Reading text:
Making some truly eyebrow-raising remarks about vaccines on Sunday, Virginia Lt. Gov.-elect Winsome Sears refused to share her vaccination status because she feels it is a “slippery slope” that will eventually lead to the disclosure of her DNA information.
Sears, a rising Republican star who became both Virginia’s first female and woman of color to be elected lieutenant governor this month, appeared on CNN’s State of the Union on Sunday and immediately caused a stir with her comments on race and COVID-19.
Clashing with anchor Dana Bash on whether or not critical race theory is part of Virginia’s public school curricula, for instance, Sears went on a tangent about one of the most notorious events in American history.
“But while we’re talking about history, how about we talk about how Black people from the 1890s to about 1950-1960, according to the U.S. Census, had been marrying in a percentage that had far surpassed anything that whites had ever done,” she declared. “When we talk about the Tulsa Race Riots, let’s ask ourselves how did the Black people amass so much wealth right after the Civil War, so that it could even be destroyed? How did they do that?! You know, they were coming from nothing, from zero, some of them never even got the 40 acres and a mule. Let’s try to emulate that.”

Supplied entries:
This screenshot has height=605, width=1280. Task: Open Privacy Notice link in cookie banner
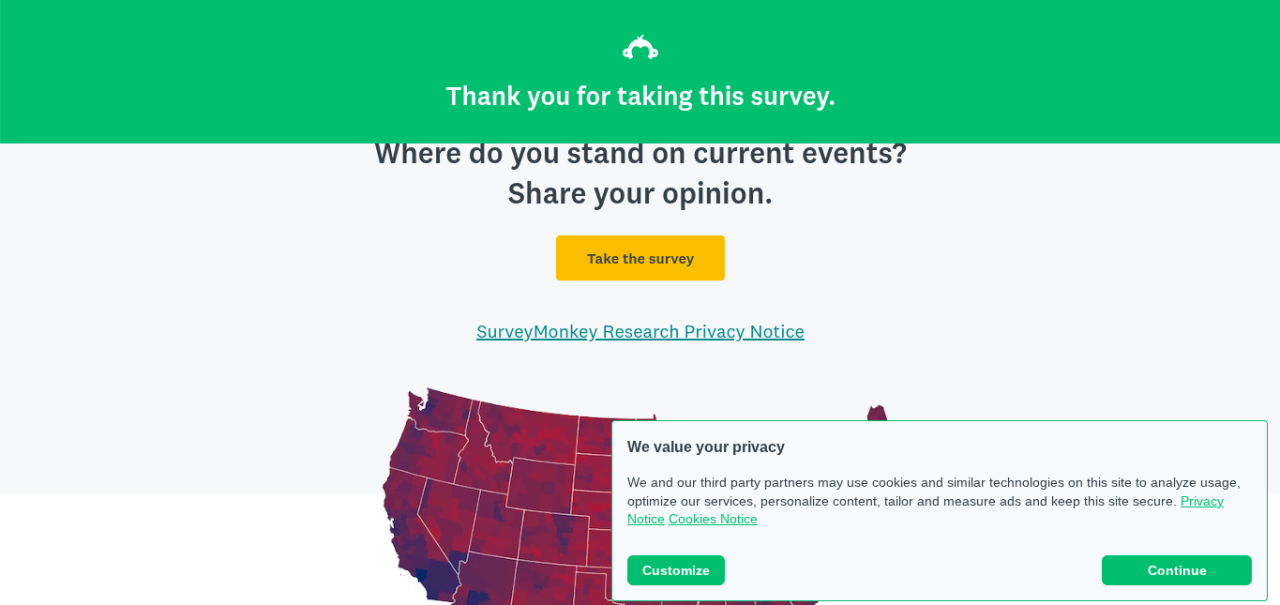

* * *

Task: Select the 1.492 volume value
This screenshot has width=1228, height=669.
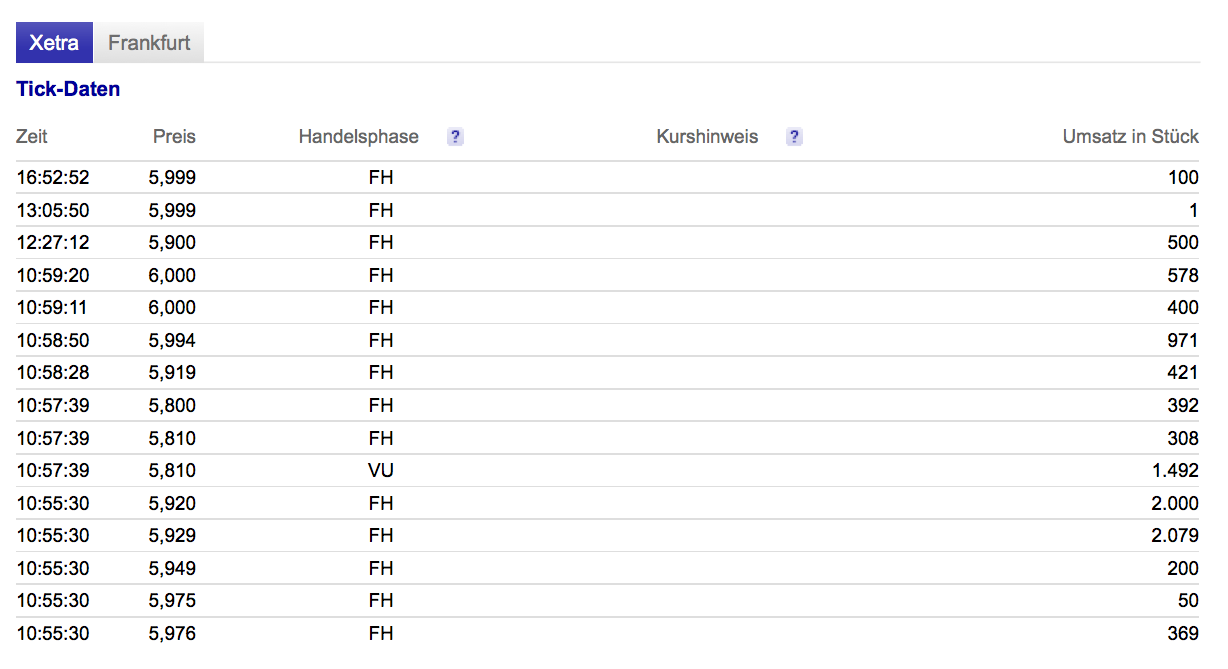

Tasks to complete:
a) Which people, news networks, and television programs does the article on Winsome Sears's CNN appearance name? List every one.
b) Answer these questions from the article on Winsome Sears's CNN appearance, one line each:
(i) What did Sears refuse to share?
(ii) Which office was Sears elected to this month?
(iii) According to Sears, what did some Black people never even get?
c) Write the next part of the article on Winsome Sears's CNN appearance, picking up after its last sentence.

Answer list:
a) Winsome Sears, Dana Bash, CNN, State of the Union

b)
(i) Her vaccination status.
(ii) Lieutenant governor of Virginia.
(iii) The 40 acres and a mule.

c)
It was the incoming lieutenant governor’s stance on COVID-19 vaccines and mandates, however, that appeared to really catch Bash off guard. After the CNN host and Sears went back and forth about the fact that Virginia has long had mandates for vaccines for a host of other diseases, Sears grumbled that vaccines had become too politicized.
She also claimed that President Joe Biden and Vice President Kamala Harris said they “would not trust any vaccine” that was developed by the Trump administration when they were candidates.
“What is the science? Can somebody tell us what to finally believe?!” Sears exclaimed.
After the State of the Union moderator explained that Harris and Biden actually said they would trust scientists and experts on the vaccines and not just Trump’s word, she then pressed Sears on her own vaccination status. Throughout her campaign, while encouraging others to get the vaccine, Sears refused to say whether she herself was vaccinated, stating that “no one should be forced to disclose their vaccination status.”
Once again, the lieutenant governor-elect declined to share whether or not she was vaccinated.
“As I said, America, if it’s nothing else, it’s about liberty,” Sears replied. “It’s about being able to live your life free from the government telling you what to do.”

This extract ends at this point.